De façon plus générale, le budget prévoit des montants de 25 millions de dollars en 2003-2004 et de 80 millions de dollars à compter de 2004-2005 pour accroître l'aide aux personnes handicapées, d'après les résultats de l'évaluation du CIPH et les conseils du comité consultatif technique.

En outre, le budget renouvelle les engagements financiers du gouvernement fédéral de 193 millions de dollars par an à l'égard du Programme d'aide à l'employabilité des personnes handicapées. Chaque année, le Programme vient en aide à plus de 200 000 Canadiens handicapés, et il représente un aspect important de l'engagement pris par le gouvernement en vue d'une participation accrue des personnes handicapées au monde du travail.

Il convient de noter que les mesures budgétaires s'ajoutent à d'autres mesures et services pour les personnes handicapées, dont les prestations d'invalidité du Régime de pensions du Canada, le Fonds d'intégration, les subventions canadiennes pour études, les pensions d'invalidité des anciens combattants et le Programme de partenariats pour le développement social.

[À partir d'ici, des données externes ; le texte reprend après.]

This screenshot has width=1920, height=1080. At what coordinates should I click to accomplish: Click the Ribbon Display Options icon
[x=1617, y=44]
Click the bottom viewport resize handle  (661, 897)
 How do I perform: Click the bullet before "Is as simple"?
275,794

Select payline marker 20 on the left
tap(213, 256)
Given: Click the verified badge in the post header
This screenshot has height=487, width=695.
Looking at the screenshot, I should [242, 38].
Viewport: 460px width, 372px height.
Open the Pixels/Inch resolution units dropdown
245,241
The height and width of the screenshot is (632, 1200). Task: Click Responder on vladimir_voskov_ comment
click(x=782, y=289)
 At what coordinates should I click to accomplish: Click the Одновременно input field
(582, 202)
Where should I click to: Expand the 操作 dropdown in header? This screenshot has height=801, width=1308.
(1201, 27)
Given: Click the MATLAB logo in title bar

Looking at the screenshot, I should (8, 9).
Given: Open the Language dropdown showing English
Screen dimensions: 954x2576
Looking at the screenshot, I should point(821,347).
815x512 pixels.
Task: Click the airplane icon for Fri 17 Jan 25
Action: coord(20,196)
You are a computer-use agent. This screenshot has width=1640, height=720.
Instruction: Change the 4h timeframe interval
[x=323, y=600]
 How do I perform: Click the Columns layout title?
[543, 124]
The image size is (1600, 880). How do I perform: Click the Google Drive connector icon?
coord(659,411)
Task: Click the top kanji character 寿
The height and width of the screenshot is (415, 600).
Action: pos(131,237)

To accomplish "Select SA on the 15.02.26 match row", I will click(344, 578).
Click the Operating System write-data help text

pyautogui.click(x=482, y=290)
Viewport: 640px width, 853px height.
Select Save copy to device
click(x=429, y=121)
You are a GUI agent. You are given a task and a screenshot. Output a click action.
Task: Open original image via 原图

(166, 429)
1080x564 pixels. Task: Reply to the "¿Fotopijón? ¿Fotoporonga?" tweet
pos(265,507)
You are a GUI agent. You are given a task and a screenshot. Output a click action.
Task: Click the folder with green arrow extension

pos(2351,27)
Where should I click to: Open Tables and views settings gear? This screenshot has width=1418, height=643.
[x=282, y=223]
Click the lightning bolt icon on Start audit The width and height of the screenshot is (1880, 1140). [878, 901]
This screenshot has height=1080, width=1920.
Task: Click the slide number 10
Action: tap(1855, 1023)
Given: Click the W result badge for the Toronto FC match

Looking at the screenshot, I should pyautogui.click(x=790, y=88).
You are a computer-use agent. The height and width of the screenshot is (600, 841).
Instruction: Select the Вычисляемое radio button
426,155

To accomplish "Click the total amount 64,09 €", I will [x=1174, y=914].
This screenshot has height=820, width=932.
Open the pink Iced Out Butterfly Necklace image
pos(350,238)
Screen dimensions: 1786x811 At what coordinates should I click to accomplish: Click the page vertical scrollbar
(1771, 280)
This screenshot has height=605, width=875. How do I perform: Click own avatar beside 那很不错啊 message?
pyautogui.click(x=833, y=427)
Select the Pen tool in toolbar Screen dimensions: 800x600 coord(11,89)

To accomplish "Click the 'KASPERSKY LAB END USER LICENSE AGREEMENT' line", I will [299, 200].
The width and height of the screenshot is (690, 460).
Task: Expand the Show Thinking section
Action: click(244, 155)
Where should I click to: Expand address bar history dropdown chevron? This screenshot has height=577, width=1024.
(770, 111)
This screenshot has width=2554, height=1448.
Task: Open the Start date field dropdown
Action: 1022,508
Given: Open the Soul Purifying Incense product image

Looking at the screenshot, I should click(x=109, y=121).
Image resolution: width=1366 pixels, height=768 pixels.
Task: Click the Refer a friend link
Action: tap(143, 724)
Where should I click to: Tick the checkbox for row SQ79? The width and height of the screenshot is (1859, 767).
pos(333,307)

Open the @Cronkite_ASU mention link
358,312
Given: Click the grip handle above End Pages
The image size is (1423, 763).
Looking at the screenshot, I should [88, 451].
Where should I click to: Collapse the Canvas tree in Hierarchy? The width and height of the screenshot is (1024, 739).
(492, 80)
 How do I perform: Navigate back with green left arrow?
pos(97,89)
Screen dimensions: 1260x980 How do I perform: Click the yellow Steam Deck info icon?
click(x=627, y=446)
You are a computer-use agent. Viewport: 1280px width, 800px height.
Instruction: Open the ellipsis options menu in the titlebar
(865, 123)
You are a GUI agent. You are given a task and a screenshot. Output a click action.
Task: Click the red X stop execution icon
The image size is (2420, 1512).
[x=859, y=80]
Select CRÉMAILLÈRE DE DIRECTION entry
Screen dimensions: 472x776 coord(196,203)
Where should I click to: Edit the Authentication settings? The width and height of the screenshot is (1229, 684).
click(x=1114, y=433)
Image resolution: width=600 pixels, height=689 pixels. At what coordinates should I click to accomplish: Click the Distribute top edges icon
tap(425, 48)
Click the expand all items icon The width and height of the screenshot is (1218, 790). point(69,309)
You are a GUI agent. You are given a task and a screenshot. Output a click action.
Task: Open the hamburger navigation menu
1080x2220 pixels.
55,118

L'aide accordée aux personnes handicapées totalise environ 5,4 milliards de dollars par année, en sus des 1,3 millard de dollars en aide fiscale qui sera accordée chaque année (une fois que les mesures du budget de 2003 seront complètement mises en ouvre). Les provinces et les territoires fournissent également de l'aide aux personnes handicapées au moyen de mesures fiscales, de programmes de soutien du revenu et de mesures de soutien pour les personnes handicapées.